Other justifications for breaching confidentiality include the ‘right to know’ one's genetic risks, the facilitation of relatives’ future decision-making, and the emerging argument that genetic information is ‘familial information’, not ‘individual information’.36

For FH and other conditions where there is a proven intervention to prevent the onset of disease, the justification for breaching confidentiality in cascade testing may be stronger. However, we also recognise that with 75% of probands still to be identified, a failure to warn of genetic risk could be overcome via other means, such as public education. The contact tracing protocol should foresee this issue and consider various alternative courses for action.
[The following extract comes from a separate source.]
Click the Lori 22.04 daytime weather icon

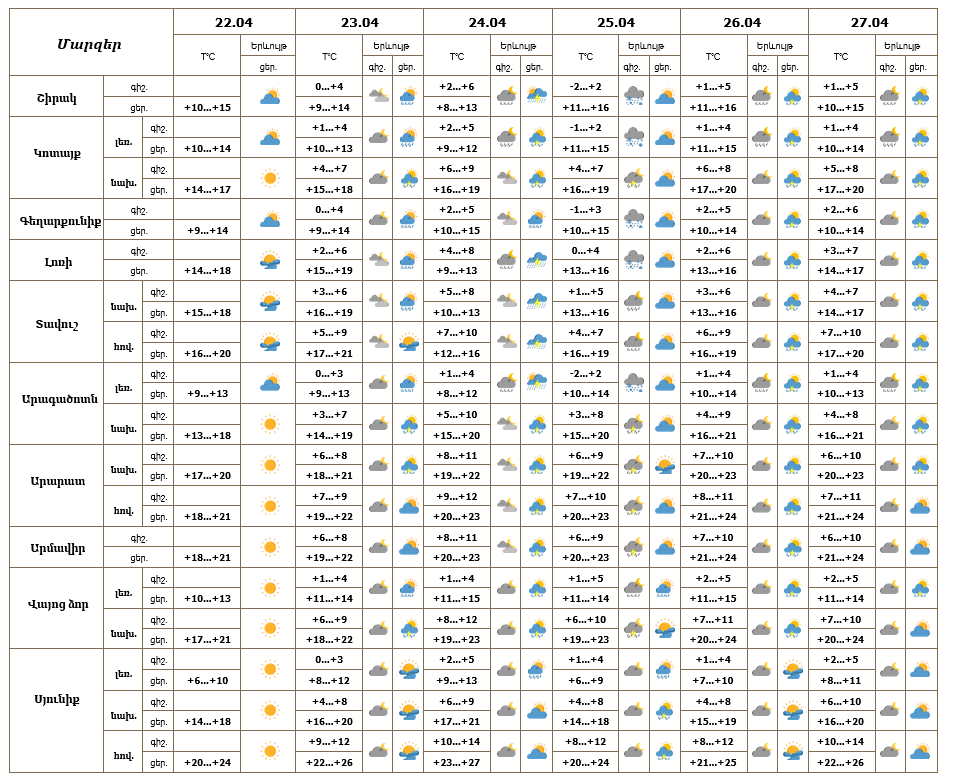pyautogui.click(x=269, y=261)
Ultimately, any breach of confidentiality should only be considered when certain criteria are met, summarised in Table 2.

Table 2 Criteria to be met when breaching confidentiality is contemplated37

Conclusion

Recommendation and practical strategy

It may not be appropriate to straightforwardly and inflexibly adopt the direct contact method of family tracing for FH. This approach should not be taken at the expense of involving the proband, who should be given an adequate opportunity to communicate with his or her family members prior to contact being initiated by the cascade screening programme.
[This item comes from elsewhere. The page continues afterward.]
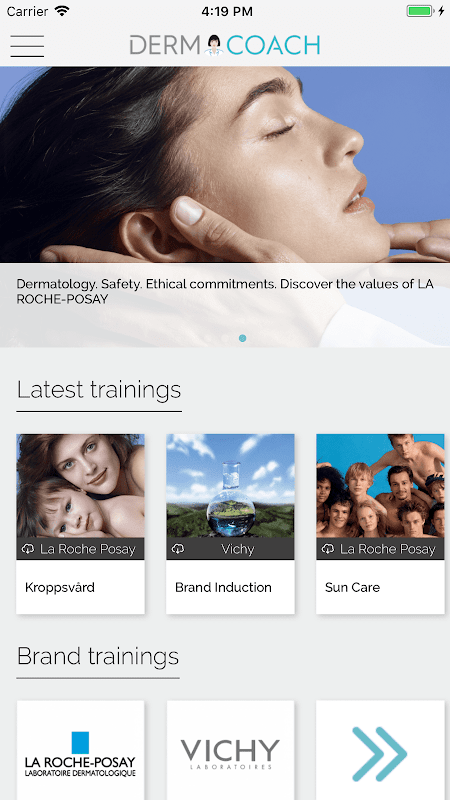Open the hamburger navigation menu
The height and width of the screenshot is (800, 450).
click(27, 46)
We therefore propose that, rather than implementing direct contact tracing as soon as the proband has given permission for this to take place, it is preferable to do this only after initial family contact has been established by the proband, if they indicate their wish to do so. This renders the cascade screening programme as a ‘second line’ of contact but the main source of information, counselling and advice. This method of contact is flexible enough to allow families time for digestion and communication of information, yet will facilitate a greater rate of case identification. Probands will feel more empowered, yet will not have responsibility for following up all of their relatives. If a proband fails to respond to the clinic, a follow-up phone call can initiate direct contact.
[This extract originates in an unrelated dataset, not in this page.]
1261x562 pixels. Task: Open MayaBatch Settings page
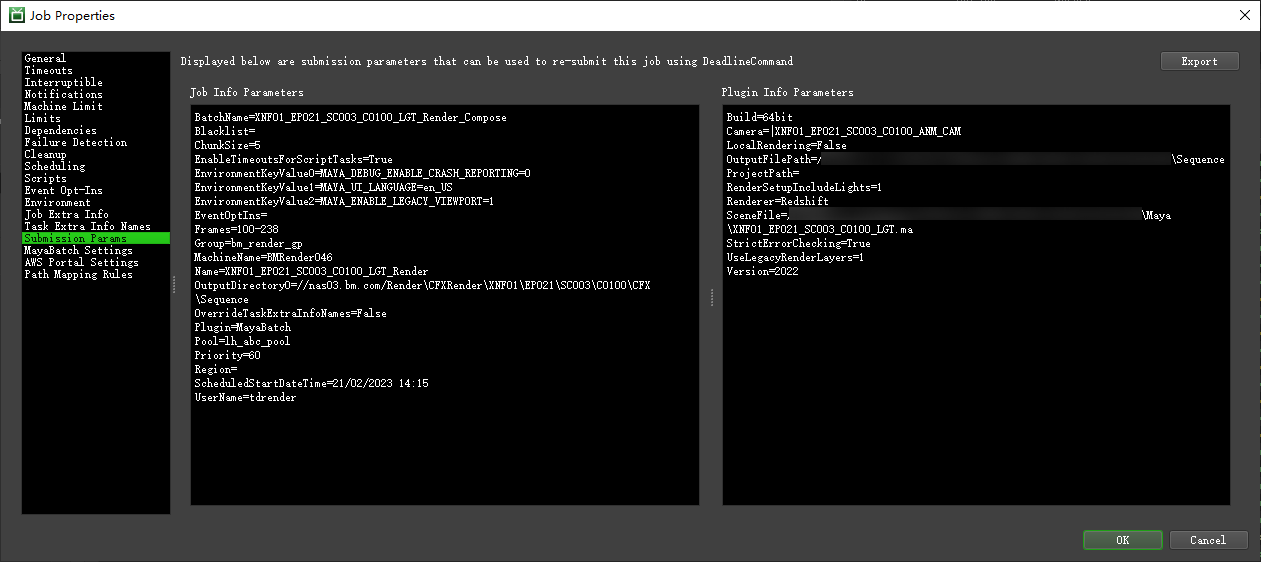[78, 251]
In developing a protocol for contacting relatives, several potential problems will need to be taken into consideration. The following recommendations should therefore be incorporated into protocol design:

  1. 1

    A nurse or doctor who has appropriate training should discuss the prospect of contact tracing with probands.

  2. 2

    Probands should be provided with information to pass on to relatives before clinic contact. If no responses are received, contact the proband again to ask if clinic-initiated contact would be preferred.

  3. 3

    Direct contact with relatives should use general language to avoid reactions of alarm and concern. The voluntary nature of testing should be emphasised.

  4. 4

    Contact tracing should be tailored to each family by discussing aspects such as intrafamilial relationships and cultural factors with the proband. If a proband reports any potential difficulties, alternative methods of approach should be used. Contacting family members could be managed using the ‘Contextual Assessment Approach’ of Arar et al.32

  5. 5

    Do not record the names or addresses of relatives in the cascade screening register until they have positively responded to contact.

  6. 6

    Have detailed procedures to determine what to do if a proband refuses relative contact.

A further ideal for the successful implementation of any contact tracing program is to appropriately and effectively monitor the impact of the tracing method in place, and to ensure a variety of ethnic groups are included in any studies which monitor quality of life and health outcomes following screening for genetic conditions.